| Work request |
Print the data in full, exactly as it reads.

--------------------

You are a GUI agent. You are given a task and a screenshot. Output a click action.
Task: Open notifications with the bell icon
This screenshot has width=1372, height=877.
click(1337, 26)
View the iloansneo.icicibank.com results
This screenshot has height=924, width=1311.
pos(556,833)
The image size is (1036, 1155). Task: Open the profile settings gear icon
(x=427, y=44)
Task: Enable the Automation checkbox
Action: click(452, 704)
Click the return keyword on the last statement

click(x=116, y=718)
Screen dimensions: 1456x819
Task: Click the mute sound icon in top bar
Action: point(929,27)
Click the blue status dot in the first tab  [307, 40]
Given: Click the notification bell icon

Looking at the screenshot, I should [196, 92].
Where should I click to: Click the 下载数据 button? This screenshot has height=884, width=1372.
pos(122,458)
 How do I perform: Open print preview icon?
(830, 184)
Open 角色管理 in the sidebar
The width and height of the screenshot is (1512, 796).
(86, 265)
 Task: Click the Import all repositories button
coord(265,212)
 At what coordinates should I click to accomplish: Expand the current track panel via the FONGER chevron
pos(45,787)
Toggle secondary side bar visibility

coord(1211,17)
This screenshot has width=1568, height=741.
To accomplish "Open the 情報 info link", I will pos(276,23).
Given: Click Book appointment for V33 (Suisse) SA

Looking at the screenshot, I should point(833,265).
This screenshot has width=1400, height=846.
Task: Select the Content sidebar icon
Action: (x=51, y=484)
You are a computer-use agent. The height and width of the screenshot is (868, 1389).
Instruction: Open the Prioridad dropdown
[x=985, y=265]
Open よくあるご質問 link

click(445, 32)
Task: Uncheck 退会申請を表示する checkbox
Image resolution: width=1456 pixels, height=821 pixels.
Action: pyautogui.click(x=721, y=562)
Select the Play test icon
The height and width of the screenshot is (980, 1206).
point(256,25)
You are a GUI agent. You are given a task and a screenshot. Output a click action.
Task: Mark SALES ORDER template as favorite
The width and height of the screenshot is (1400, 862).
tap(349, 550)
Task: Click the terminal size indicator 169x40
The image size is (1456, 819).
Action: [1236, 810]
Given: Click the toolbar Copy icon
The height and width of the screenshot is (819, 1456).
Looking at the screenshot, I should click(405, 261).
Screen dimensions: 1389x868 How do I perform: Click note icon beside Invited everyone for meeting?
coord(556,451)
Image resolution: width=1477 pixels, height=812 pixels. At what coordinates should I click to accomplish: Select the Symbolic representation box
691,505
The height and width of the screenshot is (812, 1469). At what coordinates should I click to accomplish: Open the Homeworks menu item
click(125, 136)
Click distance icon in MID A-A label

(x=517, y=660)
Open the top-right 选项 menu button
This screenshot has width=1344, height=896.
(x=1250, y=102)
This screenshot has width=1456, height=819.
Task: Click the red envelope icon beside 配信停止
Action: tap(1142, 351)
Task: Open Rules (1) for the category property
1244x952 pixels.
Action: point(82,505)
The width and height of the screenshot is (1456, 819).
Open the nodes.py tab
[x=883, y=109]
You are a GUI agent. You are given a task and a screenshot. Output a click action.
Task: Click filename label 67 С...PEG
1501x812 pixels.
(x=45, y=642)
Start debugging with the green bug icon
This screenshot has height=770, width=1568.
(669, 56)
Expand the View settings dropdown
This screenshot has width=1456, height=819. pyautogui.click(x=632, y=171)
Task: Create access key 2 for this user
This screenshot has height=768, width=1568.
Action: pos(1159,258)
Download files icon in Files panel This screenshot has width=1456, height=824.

--------------------

| Solved problem |
You are a GUI agent. You are given a task and a screenshot. Output a click action.
Task: Open notifications with the bell icon
This screenshot has width=1372, height=877.
click(1337, 26)
View the iloansneo.icicibank.com results
This screenshot has height=924, width=1311.
pos(556,833)
The image size is (1036, 1155). Task: Open the profile settings gear icon
(x=427, y=44)
Task: Enable the Automation checkbox
Action: click(452, 704)
Click the return keyword on the last statement

click(x=116, y=718)
Screen dimensions: 1456x819
Task: Click the mute sound icon in top bar
Action: point(929,27)
Click the blue status dot in the first tab  [307, 40]
Given: Click the notification bell icon

Looking at the screenshot, I should [196, 92].
Where should I click to: Click the 下载数据 button? This screenshot has height=884, width=1372.
pos(122,458)
 How do I perform: Open print preview icon?
(830, 184)
Open 角色管理 in the sidebar
The width and height of the screenshot is (1512, 796).
(86, 265)
 Task: Click the Import all repositories button
coord(265,212)
 At what coordinates should I click to accomplish: Expand the current track panel via the FONGER chevron
pos(45,787)
Toggle secondary side bar visibility

coord(1211,17)
This screenshot has width=1568, height=741.
To accomplish "Open the 情報 info link", I will pos(276,23).
Given: Click Book appointment for V33 (Suisse) SA

Looking at the screenshot, I should point(833,265).
This screenshot has width=1400, height=846.
Task: Select the Content sidebar icon
Action: (x=51, y=484)
You are a computer-use agent. The height and width of the screenshot is (868, 1389).
Instruction: Open the Prioridad dropdown
[x=985, y=265]
Open よくあるご質問 link

click(445, 32)
Task: Uncheck 退会申請を表示する checkbox
Image resolution: width=1456 pixels, height=821 pixels.
Action: pyautogui.click(x=721, y=562)
Select the Play test icon
The height and width of the screenshot is (980, 1206).
point(256,25)
You are a GUI agent. You are given a task and a screenshot. Output a click action.
Task: Mark SALES ORDER template as favorite
The width and height of the screenshot is (1400, 862).
tap(349, 550)
Task: Click the terminal size indicator 169x40
The image size is (1456, 819).
Action: [1236, 810]
Given: Click the toolbar Copy icon
The height and width of the screenshot is (819, 1456).
Looking at the screenshot, I should click(405, 261).
Screen dimensions: 1389x868 How do I perform: Click note icon beside Invited everyone for meeting?
coord(556,451)
Image resolution: width=1477 pixels, height=812 pixels. At what coordinates should I click to accomplish: Select the Symbolic representation box
691,505
The height and width of the screenshot is (812, 1469). At what coordinates should I click to accomplish: Open the Homeworks menu item
click(125, 136)
Click distance icon in MID A-A label

(x=517, y=660)
Open the top-right 选项 menu button
This screenshot has width=1344, height=896.
(x=1250, y=102)
This screenshot has width=1456, height=819.
Task: Click the red envelope icon beside 配信停止
Action: tap(1142, 351)
Task: Open Rules (1) for the category property
1244x952 pixels.
Action: point(82,505)
The width and height of the screenshot is (1456, 819).
Open the nodes.py tab
[x=883, y=109]
You are a GUI agent. You are given a task and a screenshot. Output a click action.
Task: Click filename label 67 С...PEG
1501x812 pixels.
(x=45, y=642)
Start debugging with the green bug icon
This screenshot has height=770, width=1568.
(669, 56)
Expand the View settings dropdown
This screenshot has width=1456, height=819. pyautogui.click(x=632, y=171)
Task: Create access key 2 for this user
This screenshot has height=768, width=1568.
Action: pos(1159,258)
Download files icon in Files panel This screenshot has width=1456, height=824.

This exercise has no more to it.